[Data items]
::::

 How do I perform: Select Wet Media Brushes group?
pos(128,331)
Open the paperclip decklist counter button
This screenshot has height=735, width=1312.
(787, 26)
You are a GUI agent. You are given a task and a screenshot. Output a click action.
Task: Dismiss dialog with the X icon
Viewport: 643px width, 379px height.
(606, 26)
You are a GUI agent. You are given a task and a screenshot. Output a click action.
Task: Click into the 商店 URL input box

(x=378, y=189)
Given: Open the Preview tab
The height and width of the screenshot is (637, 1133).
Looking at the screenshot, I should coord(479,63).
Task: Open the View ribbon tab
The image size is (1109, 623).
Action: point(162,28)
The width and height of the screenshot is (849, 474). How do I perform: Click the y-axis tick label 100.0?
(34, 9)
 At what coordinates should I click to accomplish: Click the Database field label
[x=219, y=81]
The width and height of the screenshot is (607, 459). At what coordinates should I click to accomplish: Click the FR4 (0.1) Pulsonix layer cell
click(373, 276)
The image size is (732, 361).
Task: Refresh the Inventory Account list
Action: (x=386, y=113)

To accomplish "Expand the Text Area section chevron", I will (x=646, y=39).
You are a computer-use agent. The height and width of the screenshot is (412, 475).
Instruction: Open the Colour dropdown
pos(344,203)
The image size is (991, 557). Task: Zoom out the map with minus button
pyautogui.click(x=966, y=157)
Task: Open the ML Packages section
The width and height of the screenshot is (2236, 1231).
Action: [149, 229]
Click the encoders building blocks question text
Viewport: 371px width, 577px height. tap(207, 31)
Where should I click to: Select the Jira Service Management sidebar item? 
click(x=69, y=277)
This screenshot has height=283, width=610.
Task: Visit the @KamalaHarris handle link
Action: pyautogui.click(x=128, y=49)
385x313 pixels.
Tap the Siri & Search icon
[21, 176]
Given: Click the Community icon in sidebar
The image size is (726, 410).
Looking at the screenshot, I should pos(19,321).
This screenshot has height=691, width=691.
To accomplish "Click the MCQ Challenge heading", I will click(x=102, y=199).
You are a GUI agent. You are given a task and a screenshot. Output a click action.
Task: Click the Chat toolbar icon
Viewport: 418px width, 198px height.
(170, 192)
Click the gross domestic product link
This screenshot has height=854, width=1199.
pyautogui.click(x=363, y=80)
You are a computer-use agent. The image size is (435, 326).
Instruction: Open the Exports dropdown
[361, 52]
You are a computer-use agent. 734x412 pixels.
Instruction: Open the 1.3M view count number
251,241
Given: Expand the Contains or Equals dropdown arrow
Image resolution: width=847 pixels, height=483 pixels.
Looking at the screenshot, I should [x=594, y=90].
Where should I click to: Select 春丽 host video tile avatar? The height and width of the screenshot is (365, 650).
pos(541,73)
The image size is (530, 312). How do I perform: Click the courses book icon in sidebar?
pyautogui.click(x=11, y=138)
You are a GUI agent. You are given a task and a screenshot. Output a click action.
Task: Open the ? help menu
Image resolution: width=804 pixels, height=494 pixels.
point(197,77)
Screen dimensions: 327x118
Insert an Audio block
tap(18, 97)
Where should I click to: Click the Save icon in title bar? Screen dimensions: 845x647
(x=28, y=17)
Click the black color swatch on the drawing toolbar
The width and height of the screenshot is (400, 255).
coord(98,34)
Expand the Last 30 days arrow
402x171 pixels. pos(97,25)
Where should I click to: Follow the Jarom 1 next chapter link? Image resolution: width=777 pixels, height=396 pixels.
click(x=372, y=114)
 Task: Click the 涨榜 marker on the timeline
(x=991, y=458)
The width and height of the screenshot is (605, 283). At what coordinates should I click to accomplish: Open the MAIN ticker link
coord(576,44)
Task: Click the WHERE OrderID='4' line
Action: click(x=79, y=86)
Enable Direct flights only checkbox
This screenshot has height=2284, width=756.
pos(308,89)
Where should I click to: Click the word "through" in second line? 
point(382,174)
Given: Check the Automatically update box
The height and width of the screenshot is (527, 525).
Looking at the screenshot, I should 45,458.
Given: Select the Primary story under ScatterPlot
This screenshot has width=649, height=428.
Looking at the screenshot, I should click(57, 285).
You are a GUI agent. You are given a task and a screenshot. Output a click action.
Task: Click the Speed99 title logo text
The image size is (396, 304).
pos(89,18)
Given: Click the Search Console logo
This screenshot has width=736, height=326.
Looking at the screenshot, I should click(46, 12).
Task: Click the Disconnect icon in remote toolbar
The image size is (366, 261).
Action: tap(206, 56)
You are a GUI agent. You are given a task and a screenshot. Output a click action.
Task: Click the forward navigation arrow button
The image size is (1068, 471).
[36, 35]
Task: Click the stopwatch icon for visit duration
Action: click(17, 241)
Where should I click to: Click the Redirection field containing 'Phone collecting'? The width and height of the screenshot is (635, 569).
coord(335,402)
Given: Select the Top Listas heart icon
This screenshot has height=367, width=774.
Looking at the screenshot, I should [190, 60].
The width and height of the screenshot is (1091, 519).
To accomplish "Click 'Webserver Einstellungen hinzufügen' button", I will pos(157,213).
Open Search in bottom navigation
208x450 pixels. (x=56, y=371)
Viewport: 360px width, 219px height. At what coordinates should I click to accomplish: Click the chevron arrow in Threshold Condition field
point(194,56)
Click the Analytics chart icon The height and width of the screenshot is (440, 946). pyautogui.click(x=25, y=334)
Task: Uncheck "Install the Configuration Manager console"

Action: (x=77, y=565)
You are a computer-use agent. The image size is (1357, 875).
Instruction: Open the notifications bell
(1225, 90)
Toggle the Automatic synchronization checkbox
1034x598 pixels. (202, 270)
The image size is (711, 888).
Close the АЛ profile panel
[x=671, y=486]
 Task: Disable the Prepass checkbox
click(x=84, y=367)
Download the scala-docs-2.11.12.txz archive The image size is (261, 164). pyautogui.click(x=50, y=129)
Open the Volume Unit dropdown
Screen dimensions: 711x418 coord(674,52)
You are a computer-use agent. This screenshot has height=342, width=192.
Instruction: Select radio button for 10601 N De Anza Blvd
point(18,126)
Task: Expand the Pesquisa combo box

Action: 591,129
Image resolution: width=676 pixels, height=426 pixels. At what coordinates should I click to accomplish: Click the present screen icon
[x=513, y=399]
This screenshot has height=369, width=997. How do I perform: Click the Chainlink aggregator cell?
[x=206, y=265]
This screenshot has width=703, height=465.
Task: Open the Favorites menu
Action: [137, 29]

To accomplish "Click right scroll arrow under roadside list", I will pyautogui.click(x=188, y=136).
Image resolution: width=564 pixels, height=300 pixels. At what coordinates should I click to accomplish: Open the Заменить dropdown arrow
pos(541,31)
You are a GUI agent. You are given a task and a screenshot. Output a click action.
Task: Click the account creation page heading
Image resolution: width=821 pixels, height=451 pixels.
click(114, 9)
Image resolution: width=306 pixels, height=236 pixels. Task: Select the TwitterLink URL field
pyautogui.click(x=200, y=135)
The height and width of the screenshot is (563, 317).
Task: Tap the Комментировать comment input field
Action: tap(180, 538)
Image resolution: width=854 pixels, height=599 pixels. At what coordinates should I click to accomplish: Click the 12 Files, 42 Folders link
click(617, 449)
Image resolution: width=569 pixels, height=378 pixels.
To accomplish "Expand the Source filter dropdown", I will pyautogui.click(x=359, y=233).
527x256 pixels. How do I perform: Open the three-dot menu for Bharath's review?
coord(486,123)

::::

# [TO DO]
How many lines in these entries contain the string "heading"? State the number and nothing more.

# [WRITTEN ANSWER]
2